The USTR notice amends the Harmonized Tariff Schedule of the U.S. to provide that the tariff increase for List 3 goods will be effective with respect to goods (a) entered for consumption, or withdrawn from warehouse for consumption, on or after 12:01 a.m. eastern daylight time on May 10, 2019, and (b) exported to the U.S. on or after May 10, 2019.
USTR confirmed verbally to ST&R trade attorney David Cohen that the use of “and” in the language above is intentional, which would provide a brief respite from the tariff increase for goods exported before 12:01 a.m. EDT on May 10. However, ST&R will continue to monitor government notices and instructions for consistency with this intent.
USTR also states that it will publish a separate notice describing a process by which interested persons may request the exclusion of specific products from the additional tariff on List 3 goods, including procedures for submitting requests and opposition to requests. While it is unclear when this process may get underway, importers of List 3 goods can start preparing now to file exclusion requests for their products.
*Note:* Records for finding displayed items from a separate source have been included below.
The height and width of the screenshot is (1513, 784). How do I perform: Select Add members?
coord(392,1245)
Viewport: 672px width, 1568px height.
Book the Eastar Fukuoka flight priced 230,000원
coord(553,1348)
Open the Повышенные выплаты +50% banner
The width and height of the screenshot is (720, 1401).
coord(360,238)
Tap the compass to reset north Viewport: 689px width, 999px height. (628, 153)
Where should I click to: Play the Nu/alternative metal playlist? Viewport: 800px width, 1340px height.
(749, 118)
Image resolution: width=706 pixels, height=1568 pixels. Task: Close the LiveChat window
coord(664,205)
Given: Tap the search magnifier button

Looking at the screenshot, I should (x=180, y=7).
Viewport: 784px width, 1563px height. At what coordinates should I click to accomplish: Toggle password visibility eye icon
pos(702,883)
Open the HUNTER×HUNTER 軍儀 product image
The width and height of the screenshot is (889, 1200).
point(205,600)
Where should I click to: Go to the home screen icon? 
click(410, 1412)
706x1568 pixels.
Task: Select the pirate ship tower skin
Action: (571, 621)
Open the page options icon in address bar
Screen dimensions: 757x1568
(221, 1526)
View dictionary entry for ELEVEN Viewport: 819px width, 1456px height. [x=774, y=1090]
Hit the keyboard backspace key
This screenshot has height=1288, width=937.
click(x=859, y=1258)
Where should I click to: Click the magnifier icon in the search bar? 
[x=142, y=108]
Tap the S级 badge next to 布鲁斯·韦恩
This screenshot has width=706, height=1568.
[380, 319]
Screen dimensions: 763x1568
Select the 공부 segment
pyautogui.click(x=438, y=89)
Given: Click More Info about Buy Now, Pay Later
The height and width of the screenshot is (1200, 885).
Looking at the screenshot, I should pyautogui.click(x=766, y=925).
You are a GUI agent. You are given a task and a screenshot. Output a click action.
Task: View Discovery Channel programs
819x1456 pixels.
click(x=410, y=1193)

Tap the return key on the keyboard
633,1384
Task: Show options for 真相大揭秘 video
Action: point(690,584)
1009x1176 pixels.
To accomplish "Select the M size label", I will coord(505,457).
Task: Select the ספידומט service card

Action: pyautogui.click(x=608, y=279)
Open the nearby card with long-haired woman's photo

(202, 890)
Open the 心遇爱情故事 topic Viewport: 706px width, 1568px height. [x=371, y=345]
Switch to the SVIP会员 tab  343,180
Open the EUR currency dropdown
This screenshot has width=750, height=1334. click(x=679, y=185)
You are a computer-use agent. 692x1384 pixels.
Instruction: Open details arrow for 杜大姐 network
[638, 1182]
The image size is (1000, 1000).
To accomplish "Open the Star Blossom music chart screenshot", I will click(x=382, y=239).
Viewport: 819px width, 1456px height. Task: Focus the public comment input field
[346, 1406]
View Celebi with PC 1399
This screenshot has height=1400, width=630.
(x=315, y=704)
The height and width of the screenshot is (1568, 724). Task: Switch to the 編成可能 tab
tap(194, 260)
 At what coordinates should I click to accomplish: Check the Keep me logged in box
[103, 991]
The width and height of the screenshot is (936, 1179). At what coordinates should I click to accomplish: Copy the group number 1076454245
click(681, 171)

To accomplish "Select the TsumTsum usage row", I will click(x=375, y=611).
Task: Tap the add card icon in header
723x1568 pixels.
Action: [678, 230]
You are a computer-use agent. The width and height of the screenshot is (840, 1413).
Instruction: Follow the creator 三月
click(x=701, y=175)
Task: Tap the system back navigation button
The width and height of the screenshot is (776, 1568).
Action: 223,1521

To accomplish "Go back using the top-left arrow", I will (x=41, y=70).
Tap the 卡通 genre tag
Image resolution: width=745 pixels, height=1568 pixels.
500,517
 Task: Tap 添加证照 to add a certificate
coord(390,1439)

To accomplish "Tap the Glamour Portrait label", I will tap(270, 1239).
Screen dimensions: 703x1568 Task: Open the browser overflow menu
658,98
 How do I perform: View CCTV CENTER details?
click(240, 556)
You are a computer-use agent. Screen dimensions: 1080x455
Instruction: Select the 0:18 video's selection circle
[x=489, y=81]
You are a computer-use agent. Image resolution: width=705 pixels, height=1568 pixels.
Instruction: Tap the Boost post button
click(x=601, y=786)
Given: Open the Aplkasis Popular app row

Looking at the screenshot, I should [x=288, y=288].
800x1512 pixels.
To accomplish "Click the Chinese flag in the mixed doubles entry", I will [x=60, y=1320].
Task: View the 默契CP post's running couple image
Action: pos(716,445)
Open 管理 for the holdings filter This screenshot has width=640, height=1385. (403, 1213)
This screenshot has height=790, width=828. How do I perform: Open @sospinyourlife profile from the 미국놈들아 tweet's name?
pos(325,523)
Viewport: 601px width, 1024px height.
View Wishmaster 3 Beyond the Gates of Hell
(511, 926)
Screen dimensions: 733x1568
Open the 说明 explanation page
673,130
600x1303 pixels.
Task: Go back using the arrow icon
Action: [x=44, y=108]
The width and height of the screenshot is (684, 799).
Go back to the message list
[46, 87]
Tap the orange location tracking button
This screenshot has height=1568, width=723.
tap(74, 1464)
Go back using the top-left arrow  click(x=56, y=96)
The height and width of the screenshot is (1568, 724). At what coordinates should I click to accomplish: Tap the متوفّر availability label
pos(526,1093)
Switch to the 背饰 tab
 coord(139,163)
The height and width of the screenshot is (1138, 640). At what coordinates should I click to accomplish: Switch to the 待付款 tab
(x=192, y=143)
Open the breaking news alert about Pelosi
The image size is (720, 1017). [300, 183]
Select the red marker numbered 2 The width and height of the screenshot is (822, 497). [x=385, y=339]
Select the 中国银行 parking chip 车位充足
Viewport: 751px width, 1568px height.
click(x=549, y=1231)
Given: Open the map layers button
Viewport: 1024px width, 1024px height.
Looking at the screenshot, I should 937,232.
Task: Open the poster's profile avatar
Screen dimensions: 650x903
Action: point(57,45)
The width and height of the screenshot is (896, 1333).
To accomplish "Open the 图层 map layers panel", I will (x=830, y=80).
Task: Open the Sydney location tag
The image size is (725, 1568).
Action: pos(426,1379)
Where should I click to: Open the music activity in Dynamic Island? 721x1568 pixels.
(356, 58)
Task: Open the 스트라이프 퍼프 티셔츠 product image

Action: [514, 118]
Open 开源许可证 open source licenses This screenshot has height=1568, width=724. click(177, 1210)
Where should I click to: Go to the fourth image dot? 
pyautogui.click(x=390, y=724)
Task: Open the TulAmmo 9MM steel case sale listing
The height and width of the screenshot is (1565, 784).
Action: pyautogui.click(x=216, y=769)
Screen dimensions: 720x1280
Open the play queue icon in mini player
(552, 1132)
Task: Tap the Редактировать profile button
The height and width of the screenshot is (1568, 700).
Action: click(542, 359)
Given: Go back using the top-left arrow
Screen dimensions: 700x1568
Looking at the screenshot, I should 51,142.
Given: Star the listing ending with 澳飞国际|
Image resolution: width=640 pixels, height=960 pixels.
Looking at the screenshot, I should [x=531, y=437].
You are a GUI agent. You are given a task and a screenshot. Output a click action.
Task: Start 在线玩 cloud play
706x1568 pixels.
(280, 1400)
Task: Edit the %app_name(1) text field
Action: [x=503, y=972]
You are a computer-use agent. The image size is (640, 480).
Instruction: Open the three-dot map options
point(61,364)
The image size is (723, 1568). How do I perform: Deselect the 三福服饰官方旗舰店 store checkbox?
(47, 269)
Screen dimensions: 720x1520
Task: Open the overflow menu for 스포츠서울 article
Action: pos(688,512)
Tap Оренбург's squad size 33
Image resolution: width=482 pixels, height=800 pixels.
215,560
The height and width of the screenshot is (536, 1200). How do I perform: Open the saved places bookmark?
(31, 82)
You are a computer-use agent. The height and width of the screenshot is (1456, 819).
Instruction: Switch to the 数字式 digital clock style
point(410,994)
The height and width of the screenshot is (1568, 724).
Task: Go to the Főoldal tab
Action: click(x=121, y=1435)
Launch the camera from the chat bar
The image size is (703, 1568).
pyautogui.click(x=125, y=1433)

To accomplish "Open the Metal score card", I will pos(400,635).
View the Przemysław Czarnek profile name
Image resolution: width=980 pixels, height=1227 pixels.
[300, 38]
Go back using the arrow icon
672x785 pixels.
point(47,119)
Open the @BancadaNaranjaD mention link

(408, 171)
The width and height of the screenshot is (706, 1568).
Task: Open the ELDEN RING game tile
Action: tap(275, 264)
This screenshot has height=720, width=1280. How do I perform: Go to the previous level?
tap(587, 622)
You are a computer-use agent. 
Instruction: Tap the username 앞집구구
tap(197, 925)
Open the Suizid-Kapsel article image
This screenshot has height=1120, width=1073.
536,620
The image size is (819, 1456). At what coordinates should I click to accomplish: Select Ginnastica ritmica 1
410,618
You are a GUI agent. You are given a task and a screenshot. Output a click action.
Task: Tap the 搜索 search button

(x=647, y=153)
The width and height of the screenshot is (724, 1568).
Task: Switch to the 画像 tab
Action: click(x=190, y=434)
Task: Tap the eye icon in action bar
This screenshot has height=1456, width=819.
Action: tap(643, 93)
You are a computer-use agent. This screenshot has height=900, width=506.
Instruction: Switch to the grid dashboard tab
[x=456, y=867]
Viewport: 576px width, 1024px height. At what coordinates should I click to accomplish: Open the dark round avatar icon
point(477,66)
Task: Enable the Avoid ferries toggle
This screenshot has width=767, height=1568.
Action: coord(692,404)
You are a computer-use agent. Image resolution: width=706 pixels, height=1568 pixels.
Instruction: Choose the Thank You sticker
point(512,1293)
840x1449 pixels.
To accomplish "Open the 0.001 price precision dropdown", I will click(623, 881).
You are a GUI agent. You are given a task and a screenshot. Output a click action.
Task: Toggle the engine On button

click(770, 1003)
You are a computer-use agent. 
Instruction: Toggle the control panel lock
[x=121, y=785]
According to the notice, the president elected to increase the additional tariff on List 3 goods due to a lack of progress since March in negotiations toward a bilateral trade agreement and because “China has chosen to retreat from specific commitments agreed to in earlier rounds.” In particular, Beijing reportedly reversed course on codifying those commitments in law and said it would instead implement them through regulatory and administrative actions, which seems to have raised questions of enforceability for the U.S.
Senior Chinese officials are due in Washington May 9 to resume negotiations and U.S. officials have said progress in those talks could play a role in whether the additional tariff increase proceeds as planned.